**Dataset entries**
※ ※ ※

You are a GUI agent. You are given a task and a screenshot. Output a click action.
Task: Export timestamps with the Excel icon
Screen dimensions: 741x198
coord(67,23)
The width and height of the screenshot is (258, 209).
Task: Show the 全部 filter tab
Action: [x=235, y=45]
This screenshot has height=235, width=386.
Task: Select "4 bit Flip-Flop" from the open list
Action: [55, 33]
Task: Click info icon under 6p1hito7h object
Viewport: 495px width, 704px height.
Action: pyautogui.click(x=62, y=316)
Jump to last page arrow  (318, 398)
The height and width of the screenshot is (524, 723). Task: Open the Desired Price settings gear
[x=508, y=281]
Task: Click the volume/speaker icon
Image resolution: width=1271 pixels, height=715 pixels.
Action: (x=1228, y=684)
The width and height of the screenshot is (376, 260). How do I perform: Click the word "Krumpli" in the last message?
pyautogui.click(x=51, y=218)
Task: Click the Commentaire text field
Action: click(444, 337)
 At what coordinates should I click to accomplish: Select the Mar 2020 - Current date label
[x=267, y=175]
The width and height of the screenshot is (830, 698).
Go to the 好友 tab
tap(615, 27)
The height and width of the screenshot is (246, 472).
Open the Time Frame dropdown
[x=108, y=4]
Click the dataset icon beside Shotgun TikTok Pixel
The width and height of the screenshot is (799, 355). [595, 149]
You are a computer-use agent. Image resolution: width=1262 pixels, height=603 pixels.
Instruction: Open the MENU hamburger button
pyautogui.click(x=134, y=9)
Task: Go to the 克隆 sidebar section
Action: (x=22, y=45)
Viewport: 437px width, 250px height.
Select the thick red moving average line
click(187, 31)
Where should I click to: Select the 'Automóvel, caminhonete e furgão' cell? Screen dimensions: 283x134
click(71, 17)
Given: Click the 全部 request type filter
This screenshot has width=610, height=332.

※ ※ ※

**About this exercise**
A single figure is the whole answer here: the number of lines in the records above that include "agent".

**Response below**
2